A runnable example for every row is in the Tour by Task; end-to-end notebooks are in examples/ and the Tutorials.

How it compares

causalrl is causal-RL-first, where the established causal libraries are estimation-first:

  • DoWhy / EconML / CausalML target treatment-effect estimation and the identify→estimate→refute workflow on i.i.d. data. They are mature, production-grade tools. causalrl instead targets sequential decision-making: intervention-set selection (POMIS), confounded offline-to-online RL, counterfactual policies, and causal curricula / shaping / games. Those are the parts of the Bareinboim taxonomy these libraries do not cover.
  • For pure graph identification it overlaps with Ananke / pgmpy / Y0. It deliberately does not reimplement offline RL at scale; pair it with a dedicated library such as d3rlpy for that.
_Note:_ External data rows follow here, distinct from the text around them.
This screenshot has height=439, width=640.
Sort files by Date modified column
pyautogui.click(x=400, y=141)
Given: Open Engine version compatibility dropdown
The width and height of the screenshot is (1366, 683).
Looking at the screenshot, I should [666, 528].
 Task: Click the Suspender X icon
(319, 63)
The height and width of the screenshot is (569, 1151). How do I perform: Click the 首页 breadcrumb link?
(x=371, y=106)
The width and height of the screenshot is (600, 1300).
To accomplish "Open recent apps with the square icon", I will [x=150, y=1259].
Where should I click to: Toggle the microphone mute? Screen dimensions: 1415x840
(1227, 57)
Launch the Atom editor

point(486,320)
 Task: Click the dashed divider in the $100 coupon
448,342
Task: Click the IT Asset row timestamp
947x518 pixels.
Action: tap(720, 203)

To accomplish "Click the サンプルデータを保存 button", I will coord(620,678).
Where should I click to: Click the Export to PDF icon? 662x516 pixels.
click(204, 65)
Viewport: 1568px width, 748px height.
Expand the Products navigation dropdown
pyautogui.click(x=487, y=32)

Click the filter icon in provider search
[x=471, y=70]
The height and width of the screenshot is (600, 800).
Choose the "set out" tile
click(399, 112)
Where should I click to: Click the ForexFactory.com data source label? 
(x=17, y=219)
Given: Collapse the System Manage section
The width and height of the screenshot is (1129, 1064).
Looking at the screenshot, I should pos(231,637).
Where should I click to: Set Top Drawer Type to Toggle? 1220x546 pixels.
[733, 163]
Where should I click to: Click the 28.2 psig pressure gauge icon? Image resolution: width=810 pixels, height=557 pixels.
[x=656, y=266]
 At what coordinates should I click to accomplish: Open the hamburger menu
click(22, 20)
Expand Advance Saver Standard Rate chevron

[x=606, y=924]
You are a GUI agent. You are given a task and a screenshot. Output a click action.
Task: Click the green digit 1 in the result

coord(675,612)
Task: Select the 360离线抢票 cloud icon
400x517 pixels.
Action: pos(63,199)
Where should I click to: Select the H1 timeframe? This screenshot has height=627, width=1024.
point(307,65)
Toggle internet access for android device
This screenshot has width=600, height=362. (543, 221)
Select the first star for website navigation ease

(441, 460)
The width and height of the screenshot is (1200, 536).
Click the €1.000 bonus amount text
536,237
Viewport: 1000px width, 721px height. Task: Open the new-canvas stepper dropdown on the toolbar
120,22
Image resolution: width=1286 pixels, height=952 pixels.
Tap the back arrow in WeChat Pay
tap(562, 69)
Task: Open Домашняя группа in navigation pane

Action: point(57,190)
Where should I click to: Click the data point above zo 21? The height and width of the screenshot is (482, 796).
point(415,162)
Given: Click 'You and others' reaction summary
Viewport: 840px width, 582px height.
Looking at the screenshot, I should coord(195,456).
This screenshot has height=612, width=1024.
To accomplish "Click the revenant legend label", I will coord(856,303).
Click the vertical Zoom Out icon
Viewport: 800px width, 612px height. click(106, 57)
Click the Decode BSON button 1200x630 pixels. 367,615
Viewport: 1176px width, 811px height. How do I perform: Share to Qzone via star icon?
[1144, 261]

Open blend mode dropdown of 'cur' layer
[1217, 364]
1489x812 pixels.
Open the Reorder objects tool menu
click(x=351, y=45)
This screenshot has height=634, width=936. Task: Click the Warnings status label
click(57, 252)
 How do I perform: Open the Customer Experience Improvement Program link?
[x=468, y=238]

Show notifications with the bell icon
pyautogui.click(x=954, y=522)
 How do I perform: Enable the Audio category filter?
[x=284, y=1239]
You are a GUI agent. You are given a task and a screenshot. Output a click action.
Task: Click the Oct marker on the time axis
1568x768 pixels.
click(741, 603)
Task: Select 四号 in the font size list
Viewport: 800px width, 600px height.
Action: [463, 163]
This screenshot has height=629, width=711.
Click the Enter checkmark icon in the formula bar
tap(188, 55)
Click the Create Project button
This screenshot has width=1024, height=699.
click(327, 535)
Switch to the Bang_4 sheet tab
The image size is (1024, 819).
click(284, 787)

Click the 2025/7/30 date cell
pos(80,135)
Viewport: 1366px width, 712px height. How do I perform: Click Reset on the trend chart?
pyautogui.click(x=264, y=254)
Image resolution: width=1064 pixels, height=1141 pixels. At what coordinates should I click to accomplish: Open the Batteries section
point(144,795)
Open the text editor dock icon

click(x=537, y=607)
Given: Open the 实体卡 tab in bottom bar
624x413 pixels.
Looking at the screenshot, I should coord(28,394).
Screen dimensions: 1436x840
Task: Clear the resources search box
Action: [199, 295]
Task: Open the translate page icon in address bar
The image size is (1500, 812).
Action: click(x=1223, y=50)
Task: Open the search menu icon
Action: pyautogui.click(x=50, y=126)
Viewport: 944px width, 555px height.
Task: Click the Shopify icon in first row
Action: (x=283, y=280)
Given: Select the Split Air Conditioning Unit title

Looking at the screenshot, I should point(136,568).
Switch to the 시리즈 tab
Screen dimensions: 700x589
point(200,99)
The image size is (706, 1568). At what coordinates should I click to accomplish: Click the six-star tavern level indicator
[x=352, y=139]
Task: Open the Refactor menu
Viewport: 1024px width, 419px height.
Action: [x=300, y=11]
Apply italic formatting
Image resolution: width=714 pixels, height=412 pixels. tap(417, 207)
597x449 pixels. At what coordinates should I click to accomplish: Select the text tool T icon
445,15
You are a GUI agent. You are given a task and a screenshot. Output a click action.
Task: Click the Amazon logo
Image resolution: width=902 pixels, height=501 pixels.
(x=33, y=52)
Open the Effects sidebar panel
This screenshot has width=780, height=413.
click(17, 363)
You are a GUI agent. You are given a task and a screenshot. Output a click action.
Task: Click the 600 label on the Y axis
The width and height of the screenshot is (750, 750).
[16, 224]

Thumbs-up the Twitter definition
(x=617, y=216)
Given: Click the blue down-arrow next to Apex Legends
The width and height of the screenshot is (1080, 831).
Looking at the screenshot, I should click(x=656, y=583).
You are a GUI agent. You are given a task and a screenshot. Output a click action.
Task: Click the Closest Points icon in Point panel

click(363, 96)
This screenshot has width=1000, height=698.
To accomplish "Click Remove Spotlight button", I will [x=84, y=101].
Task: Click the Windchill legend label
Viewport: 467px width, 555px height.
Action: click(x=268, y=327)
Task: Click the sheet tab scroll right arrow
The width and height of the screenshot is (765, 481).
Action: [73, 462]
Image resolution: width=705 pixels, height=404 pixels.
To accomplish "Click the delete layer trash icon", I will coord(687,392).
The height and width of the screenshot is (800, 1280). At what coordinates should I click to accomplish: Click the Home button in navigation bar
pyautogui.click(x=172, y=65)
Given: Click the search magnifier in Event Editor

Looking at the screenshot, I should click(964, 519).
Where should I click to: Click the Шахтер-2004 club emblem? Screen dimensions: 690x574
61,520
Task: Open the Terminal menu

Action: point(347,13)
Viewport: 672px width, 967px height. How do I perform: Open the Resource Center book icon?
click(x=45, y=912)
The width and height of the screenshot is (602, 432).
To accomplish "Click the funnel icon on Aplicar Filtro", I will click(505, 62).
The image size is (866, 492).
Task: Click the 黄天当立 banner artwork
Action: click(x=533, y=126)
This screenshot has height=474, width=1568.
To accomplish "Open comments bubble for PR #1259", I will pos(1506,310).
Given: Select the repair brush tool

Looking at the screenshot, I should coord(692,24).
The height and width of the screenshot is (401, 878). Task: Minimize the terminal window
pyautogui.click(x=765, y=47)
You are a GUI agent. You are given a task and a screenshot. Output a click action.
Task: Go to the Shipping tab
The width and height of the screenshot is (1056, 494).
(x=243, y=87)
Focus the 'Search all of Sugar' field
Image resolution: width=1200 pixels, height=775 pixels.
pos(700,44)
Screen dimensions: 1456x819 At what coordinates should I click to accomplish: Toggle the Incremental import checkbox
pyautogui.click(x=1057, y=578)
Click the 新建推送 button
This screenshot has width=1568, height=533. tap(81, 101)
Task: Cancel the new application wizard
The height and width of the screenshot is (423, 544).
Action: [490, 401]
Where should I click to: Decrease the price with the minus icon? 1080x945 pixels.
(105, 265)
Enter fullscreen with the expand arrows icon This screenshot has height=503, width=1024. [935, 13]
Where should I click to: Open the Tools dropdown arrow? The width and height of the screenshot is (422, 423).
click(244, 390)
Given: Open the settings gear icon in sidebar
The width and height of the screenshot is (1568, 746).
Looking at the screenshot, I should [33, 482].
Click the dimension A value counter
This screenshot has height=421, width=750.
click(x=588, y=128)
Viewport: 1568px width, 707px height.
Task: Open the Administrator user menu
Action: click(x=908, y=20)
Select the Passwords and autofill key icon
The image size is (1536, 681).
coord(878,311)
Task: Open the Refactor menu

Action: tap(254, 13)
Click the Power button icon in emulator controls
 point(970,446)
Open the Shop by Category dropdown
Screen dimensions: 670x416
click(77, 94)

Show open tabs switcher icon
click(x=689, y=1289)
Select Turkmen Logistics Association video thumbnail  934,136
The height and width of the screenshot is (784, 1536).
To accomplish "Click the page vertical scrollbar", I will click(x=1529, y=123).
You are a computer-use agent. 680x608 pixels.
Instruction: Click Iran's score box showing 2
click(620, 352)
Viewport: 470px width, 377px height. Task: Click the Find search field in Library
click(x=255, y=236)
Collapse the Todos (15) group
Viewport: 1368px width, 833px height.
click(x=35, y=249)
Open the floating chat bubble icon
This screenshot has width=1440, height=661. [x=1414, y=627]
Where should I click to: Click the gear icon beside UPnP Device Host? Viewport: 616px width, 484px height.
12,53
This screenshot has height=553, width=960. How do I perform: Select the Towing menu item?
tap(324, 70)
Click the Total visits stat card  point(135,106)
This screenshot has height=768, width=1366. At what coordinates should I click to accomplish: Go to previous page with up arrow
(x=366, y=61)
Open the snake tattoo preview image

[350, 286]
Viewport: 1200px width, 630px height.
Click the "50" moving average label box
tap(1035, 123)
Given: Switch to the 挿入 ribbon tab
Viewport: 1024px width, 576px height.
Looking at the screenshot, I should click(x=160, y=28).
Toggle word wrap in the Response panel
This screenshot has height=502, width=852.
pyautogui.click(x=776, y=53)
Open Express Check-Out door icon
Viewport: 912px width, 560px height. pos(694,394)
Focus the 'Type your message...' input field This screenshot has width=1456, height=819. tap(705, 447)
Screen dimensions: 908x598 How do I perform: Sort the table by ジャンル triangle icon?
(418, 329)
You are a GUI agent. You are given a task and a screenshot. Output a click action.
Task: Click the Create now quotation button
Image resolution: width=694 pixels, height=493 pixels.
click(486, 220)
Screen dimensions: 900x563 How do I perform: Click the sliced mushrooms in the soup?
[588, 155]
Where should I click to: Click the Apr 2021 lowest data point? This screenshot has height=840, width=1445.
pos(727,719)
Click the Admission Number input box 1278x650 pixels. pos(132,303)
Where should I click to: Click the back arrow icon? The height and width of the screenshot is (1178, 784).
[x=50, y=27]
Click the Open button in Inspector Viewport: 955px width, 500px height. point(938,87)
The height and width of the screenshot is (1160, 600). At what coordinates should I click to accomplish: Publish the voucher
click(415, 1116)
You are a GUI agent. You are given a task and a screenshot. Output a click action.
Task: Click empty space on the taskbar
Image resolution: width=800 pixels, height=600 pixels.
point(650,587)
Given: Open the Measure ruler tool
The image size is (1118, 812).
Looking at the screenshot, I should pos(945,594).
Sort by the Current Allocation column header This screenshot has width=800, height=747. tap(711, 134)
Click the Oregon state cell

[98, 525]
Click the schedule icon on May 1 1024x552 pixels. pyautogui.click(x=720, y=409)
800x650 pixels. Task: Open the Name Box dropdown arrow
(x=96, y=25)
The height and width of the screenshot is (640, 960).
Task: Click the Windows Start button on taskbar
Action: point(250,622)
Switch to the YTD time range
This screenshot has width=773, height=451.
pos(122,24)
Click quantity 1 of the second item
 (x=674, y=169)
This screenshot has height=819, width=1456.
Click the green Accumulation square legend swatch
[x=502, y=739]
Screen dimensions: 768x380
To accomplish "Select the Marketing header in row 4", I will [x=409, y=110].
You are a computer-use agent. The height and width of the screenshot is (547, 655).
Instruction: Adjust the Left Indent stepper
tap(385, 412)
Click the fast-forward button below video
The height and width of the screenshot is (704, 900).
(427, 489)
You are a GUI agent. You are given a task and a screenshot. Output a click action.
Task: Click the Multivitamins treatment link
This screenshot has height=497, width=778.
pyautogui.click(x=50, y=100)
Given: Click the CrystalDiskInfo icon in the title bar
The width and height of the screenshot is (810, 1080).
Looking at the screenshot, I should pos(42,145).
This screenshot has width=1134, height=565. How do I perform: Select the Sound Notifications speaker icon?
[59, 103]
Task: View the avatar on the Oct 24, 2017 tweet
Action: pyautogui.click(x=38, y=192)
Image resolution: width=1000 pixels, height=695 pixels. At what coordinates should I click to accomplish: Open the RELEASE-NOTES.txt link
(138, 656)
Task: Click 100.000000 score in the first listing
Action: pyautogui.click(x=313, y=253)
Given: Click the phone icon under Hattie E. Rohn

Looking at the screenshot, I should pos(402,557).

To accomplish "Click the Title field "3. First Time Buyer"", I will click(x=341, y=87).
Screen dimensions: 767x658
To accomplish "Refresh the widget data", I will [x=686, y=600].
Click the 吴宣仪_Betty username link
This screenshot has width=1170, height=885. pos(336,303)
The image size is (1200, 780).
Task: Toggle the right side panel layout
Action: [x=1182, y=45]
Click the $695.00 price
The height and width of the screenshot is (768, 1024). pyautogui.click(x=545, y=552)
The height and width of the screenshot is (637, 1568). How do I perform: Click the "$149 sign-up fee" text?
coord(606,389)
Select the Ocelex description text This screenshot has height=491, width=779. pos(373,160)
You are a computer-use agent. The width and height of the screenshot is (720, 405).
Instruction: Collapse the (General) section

Use causalrl when your problem is a causal decision over time; use DoWhy/EconML when it is a treatment-effect estimate.

Stability

The public API — the names exported from the top-level causalrl package — is stable and follows semantic versioning: from v1.0.0 on, breaking changes to exported names move the major version. The 0.99.x line deliberately let the surface settle in real use first; 1.0 commits to it. See Guarantees & Scope for what each method does and does not promise.

Reproducible benchmarks

uv run --extra dev python benchmarks/scbandit_report.py confounded-chain \
  --seeds 0,1,2,3,4 --steps 8000 --tail-window 2000 --n-mc 2000

The JSON report includes each seed's result plus summary uncertainty. These maintained demonstrations validate package behaviour on the stated environments; they are not general performance guarantees.

Development

uv run pytest                               # tests
uv run ruff check .                         # lint
uv run pyright src                          # types
uv run --extra docs mkdocs build --strict   # documentation

Contributions are welcome — see CONTRIBUTING.md.

Citing

If you use causalrl in research, cite the metadata in CITATION.cff and the primary source for the method you used (each is attributed inline in the Tour by Task and its source module). See Citing causalrl.

Acknowledgements

This library would not exist without the body of work it stands on. Particular thanks to:

  • Elias Bareinboim, whose 9-task taxonomy of causal reinforcement learning is the organising spine of causalrl, and whose results with collaborators are the core of nearly every slice — do-calculus completeness (with Shpitser & Pearl), transportability and selection diagrams (with Pearl), counterfactual data fusion (with Forney & Pearl), POMIS / structural causal bandits (with Lee), and causal imitation learning (with Zhang & Kumor).
  • Judea Pearl, for the do-calculus and Pearl Causal Hierarchy that make every L1 / L2 / L3 query in this library well-defined.
  • Sanghack Lee, for the reference POMIS implementation the intervention-set engine is adapted from (MIT-licensed; attribution in src/causalrl/identification/intervention_sets.py).

Other foundational references — Spirtes, Glymour & Scheines; Zhang; Manski; Tan; Koller & Milch; Ng, Harada & Russell; Bengio et al. — are cited inline at the slice that uses each.